PROBLEM STATEMENT: Reproduce the entries below verbatim, starting at the line that contains "balasto (265, 1285)" and ending with the line that contains "interpretar (41, 1387)", both included.

DATA:
##########

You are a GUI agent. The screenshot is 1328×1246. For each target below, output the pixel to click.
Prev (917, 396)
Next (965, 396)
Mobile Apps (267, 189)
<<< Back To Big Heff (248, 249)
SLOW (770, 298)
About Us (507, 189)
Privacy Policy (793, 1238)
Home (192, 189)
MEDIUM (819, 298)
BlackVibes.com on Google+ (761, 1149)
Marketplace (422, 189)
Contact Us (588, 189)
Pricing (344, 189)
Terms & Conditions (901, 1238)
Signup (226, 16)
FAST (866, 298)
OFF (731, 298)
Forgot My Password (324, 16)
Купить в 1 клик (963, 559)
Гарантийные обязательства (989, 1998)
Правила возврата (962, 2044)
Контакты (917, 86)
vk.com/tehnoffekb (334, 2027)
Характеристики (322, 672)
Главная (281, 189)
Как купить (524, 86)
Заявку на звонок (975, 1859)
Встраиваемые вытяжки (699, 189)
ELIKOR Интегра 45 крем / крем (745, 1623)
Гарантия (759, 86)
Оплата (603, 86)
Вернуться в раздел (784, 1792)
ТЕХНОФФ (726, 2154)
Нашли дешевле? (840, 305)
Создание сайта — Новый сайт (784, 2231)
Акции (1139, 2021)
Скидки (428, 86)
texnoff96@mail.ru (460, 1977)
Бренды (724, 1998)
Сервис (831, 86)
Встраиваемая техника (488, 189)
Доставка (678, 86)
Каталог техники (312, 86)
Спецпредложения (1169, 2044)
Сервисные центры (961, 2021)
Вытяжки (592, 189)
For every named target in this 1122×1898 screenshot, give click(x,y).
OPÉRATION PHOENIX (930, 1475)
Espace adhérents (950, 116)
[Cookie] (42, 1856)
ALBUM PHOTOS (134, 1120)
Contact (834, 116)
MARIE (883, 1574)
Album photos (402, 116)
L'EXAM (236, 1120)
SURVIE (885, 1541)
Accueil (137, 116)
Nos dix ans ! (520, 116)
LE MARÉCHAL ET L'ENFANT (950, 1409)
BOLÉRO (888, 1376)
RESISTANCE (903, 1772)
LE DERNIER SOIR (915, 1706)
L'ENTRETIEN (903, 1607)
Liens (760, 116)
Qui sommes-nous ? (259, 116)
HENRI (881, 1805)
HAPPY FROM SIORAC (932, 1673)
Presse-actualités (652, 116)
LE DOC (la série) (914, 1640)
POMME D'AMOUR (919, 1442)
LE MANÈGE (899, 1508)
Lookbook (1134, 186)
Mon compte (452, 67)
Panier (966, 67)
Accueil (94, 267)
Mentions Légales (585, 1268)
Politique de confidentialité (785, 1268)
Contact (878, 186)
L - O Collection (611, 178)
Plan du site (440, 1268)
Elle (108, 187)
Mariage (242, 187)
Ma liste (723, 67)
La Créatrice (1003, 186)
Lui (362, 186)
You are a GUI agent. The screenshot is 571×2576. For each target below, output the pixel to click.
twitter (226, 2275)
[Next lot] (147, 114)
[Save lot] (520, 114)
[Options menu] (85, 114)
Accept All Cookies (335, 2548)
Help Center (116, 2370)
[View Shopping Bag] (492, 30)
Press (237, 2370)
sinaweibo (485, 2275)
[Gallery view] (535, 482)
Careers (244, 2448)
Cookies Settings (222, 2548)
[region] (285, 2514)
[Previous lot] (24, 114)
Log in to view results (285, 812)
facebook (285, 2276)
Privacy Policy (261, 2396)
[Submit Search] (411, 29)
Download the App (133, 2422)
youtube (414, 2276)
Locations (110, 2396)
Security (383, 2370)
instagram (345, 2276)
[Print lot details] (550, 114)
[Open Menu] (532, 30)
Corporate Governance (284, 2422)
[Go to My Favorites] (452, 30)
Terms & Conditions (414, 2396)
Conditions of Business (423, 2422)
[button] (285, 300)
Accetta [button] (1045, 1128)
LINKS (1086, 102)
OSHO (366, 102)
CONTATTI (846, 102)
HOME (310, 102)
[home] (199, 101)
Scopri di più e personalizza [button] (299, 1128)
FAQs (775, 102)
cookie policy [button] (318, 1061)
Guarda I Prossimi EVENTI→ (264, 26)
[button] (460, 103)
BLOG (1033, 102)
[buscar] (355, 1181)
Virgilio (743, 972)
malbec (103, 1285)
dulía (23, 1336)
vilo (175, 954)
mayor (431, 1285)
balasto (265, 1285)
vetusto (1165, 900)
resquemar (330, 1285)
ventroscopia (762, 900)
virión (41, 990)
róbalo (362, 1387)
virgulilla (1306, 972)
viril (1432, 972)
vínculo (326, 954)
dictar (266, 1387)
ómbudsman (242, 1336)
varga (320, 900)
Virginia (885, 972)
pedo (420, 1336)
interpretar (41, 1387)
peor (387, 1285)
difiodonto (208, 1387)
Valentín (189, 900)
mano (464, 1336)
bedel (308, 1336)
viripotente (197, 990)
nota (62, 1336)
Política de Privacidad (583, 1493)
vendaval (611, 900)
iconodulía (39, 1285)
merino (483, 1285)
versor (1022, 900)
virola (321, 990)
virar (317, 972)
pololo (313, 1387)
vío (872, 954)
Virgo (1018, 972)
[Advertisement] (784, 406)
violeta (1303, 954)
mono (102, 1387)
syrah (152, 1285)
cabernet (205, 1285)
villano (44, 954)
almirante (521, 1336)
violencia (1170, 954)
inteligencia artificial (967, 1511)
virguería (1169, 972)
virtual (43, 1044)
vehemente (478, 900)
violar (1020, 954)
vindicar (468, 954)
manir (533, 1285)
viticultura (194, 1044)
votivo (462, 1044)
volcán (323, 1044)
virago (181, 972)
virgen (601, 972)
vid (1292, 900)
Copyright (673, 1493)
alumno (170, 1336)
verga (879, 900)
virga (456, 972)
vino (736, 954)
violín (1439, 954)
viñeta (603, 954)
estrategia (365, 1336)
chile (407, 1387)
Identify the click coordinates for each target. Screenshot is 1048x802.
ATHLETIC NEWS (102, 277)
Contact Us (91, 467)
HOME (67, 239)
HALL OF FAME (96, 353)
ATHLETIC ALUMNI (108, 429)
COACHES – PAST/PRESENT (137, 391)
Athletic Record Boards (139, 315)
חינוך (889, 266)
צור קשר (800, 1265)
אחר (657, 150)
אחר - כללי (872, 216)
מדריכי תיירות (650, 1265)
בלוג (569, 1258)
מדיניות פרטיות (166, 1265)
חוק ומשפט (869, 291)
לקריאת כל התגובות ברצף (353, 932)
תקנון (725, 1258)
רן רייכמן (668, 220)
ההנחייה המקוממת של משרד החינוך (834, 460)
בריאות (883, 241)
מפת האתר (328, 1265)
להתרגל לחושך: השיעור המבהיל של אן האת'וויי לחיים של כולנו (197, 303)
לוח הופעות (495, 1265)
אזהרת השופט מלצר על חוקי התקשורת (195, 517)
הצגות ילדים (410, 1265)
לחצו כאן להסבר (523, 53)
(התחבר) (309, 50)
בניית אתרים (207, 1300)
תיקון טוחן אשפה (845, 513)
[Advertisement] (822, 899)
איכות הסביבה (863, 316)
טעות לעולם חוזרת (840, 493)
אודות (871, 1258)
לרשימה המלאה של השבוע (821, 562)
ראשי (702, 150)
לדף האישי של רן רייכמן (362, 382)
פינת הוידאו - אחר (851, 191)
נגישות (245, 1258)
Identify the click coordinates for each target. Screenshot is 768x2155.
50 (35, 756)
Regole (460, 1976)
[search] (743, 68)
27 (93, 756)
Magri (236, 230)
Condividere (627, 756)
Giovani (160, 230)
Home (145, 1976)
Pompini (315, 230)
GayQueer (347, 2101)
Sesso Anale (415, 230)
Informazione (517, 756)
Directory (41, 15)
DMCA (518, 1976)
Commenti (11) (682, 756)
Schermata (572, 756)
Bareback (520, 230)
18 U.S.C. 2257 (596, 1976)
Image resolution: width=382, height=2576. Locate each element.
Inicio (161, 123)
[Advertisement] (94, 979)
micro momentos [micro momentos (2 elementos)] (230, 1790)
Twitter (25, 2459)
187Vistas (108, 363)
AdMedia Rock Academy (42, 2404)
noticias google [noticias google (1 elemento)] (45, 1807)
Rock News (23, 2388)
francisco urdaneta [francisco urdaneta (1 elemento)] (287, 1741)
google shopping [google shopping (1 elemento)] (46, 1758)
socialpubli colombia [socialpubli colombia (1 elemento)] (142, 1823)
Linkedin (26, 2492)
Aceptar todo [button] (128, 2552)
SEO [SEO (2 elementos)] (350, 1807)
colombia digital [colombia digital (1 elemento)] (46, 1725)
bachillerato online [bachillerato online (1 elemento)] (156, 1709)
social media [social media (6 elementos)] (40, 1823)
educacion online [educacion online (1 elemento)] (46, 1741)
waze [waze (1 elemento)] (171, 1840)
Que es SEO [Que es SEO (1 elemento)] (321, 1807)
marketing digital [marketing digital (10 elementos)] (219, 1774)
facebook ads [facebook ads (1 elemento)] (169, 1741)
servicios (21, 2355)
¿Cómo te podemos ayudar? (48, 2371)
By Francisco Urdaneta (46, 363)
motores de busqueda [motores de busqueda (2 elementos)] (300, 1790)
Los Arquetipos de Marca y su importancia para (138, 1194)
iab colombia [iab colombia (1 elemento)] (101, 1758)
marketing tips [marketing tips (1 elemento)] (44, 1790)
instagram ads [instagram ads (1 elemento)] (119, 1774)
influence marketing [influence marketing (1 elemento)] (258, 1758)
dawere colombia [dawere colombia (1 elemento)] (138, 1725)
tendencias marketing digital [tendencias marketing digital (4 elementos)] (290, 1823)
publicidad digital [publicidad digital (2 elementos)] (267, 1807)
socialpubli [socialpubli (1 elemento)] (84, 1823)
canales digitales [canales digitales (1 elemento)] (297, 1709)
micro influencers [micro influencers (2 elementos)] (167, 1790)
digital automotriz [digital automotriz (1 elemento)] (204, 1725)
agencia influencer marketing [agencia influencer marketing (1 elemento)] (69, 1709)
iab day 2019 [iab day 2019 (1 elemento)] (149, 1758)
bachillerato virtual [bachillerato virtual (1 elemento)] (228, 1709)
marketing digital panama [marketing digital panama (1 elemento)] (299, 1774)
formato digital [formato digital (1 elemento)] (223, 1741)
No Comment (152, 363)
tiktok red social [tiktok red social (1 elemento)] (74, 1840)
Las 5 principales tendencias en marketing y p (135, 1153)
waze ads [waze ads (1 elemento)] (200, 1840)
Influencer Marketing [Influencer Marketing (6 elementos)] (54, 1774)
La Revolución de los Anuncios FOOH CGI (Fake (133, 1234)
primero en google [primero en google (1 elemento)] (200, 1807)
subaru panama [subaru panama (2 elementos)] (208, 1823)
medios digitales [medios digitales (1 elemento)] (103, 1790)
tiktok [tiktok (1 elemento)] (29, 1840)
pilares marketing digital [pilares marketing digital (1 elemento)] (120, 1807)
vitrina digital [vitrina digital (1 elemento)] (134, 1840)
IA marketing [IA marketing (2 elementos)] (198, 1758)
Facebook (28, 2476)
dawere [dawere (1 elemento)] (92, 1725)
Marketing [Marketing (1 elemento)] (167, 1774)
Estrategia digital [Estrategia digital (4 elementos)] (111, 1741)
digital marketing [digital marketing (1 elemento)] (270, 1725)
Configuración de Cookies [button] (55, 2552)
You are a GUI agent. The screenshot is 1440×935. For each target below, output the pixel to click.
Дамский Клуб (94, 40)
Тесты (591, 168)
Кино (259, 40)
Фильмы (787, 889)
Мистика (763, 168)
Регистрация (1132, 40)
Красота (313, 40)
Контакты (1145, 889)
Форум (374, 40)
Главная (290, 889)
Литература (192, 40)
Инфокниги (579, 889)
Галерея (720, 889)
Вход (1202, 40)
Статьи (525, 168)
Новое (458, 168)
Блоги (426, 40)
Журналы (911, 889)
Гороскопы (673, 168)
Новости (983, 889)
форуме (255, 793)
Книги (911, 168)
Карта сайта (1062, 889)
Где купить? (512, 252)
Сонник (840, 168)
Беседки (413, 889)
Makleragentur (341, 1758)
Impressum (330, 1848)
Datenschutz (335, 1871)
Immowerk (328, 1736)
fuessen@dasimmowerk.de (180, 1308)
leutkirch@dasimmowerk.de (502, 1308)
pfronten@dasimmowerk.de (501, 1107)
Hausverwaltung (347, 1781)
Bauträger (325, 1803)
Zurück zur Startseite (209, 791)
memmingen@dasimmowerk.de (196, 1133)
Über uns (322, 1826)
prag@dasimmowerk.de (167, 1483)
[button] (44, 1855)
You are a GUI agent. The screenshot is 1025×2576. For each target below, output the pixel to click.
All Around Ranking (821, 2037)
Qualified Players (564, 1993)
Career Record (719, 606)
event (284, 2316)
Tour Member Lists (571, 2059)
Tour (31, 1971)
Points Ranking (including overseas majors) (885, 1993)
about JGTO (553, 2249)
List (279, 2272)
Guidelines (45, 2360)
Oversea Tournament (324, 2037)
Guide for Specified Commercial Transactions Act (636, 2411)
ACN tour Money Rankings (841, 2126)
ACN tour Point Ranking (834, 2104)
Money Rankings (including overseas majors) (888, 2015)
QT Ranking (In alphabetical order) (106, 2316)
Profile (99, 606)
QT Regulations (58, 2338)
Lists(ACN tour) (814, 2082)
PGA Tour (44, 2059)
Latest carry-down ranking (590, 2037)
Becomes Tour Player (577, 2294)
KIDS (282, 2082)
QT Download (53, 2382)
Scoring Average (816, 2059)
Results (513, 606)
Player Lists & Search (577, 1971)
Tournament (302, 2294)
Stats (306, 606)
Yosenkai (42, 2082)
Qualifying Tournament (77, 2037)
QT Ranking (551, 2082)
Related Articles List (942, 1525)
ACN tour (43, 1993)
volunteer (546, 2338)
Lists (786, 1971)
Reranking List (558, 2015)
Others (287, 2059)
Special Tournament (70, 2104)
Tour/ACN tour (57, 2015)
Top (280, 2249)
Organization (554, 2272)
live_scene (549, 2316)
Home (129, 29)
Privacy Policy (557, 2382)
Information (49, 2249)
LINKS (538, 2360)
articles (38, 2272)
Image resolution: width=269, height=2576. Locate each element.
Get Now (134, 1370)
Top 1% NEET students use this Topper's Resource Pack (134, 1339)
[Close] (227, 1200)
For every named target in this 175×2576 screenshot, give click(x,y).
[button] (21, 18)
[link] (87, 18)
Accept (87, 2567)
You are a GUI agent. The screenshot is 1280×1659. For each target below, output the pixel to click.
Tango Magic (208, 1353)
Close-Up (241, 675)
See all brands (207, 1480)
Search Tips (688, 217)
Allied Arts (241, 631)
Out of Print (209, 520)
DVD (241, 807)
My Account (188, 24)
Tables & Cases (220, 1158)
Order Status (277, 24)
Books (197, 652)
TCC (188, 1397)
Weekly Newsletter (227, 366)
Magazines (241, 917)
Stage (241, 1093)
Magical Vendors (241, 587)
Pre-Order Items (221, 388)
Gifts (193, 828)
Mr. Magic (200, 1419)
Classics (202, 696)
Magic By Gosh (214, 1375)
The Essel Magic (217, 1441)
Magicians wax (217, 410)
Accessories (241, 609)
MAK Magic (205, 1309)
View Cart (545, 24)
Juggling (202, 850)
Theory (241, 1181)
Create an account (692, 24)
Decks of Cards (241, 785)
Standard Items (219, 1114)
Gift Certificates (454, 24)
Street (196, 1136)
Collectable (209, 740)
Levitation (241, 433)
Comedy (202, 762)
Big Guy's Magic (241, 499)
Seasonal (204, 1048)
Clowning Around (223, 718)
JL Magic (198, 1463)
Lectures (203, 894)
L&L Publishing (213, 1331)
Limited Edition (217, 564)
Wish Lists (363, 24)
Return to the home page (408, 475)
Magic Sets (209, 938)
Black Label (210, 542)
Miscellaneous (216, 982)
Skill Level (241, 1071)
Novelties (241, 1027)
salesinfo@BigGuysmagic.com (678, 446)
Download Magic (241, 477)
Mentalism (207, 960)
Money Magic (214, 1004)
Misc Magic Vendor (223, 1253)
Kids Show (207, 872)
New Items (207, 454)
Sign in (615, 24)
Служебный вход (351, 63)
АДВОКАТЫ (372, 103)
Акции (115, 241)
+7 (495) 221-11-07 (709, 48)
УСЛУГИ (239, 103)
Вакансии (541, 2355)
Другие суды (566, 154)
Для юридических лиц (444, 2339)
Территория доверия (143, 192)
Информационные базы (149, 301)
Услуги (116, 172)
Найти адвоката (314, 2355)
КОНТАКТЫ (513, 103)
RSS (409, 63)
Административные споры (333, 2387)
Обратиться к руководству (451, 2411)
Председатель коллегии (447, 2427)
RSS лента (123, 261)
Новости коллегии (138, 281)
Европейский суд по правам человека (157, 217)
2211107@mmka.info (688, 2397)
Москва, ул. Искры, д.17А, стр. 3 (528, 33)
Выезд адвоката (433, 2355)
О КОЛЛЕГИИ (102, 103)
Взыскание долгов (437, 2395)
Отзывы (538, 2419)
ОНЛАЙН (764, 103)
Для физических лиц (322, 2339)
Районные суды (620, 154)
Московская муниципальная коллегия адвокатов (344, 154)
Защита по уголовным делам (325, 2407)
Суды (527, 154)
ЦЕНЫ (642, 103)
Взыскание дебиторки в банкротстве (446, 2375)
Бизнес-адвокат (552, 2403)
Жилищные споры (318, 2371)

##########

ANSWER FOR THE TASK:
balasto (265, 1285)
vetusto (1165, 900)
resquemar (330, 1285)
ventroscopia (762, 900)
virión (41, 990)
róbalo (362, 1387)
virgulilla (1306, 972)
viril (1432, 972)
vínculo (326, 954)
dictar (266, 1387)
ómbudsman (242, 1336)
varga (320, 900)
Virginia (885, 972)
pedo (420, 1336)
interpretar (41, 1387)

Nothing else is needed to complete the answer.